> [Directions]: Find the line holding "личный кабинет (31, 154)" in the entries below. Give it again exactly, along with every line after it up to and including the line holding "Политика конфеденциальности (56, 2548)".

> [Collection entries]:

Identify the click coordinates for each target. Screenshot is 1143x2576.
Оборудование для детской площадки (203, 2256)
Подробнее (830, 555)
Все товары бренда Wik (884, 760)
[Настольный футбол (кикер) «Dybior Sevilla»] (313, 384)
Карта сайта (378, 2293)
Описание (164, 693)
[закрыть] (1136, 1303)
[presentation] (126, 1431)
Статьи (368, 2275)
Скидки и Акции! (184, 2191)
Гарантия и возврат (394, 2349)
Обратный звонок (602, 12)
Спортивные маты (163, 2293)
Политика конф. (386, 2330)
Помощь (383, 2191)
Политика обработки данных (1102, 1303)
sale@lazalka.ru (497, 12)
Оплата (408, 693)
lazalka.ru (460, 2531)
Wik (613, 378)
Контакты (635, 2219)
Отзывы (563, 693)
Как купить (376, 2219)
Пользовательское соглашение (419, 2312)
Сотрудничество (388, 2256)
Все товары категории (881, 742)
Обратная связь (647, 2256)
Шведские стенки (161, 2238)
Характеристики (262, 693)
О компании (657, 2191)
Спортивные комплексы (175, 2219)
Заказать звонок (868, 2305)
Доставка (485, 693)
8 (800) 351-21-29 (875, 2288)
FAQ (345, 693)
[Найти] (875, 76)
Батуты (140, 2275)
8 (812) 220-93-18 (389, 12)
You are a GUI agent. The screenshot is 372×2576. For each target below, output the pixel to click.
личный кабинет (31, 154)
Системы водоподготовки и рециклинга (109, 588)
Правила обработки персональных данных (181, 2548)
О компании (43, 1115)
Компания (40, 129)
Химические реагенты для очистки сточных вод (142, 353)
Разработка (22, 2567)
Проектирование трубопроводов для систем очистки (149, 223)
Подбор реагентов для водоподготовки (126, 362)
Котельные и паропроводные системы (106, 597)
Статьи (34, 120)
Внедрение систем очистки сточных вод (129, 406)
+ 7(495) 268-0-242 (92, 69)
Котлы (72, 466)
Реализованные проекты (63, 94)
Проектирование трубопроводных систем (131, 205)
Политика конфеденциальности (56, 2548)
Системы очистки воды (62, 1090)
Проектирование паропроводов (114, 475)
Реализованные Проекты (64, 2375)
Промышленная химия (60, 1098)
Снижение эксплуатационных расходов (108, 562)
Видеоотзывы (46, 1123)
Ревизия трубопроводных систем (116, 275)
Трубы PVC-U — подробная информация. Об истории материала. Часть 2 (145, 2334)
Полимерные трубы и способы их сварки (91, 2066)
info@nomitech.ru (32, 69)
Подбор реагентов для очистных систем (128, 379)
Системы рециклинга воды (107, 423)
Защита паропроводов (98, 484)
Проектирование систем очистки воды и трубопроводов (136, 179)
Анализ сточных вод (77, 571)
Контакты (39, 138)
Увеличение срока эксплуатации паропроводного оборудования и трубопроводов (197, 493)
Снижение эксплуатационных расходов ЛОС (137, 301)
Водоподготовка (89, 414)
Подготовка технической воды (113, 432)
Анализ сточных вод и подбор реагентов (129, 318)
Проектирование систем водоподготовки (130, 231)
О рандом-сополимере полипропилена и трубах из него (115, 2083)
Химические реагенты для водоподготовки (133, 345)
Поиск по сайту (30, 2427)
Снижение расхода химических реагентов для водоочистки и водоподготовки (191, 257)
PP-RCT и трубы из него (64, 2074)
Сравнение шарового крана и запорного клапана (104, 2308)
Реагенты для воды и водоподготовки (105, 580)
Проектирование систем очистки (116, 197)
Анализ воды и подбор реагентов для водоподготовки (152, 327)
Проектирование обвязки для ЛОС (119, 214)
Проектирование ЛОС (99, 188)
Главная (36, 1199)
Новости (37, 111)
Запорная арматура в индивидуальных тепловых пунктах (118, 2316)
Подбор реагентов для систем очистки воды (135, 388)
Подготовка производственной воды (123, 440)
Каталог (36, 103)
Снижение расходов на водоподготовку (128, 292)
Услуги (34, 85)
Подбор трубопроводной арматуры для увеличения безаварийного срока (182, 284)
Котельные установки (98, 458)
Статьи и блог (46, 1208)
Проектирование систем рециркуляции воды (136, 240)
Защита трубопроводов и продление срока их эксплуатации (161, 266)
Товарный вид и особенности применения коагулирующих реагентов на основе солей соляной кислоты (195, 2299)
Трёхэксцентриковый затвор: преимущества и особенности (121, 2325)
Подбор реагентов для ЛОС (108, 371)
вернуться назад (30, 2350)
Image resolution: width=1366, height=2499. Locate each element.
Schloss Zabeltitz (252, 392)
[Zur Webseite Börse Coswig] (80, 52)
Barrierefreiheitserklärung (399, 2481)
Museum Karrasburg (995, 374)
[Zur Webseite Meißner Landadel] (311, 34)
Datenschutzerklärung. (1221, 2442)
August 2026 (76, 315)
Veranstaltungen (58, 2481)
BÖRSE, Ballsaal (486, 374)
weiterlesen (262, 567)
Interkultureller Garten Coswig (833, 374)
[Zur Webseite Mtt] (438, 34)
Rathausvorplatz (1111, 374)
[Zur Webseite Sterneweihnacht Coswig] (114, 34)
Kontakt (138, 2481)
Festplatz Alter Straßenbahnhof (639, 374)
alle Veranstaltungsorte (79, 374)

> [The answer]:
личный кабинет (31, 154)
Системы водоподготовки и рециклинга (109, 588)
Правила обработки персональных данных (181, 2548)
О компании (43, 1115)
Компания (40, 129)
Химические реагенты для очистки сточных вод (142, 353)
Разработка (22, 2567)
Проектирование трубопроводов для систем очистки (149, 223)
Подбор реагентов для водоподготовки (126, 362)
Котельные и паропроводные системы (106, 597)
Статьи (34, 120)
Внедрение систем очистки сточных вод (129, 406)
+ 7(495) 268-0-242 (92, 69)
Котлы (72, 466)
Реализованные проекты (63, 94)
Проектирование трубопроводных систем (131, 205)
Политика конфеденциальности (56, 2548)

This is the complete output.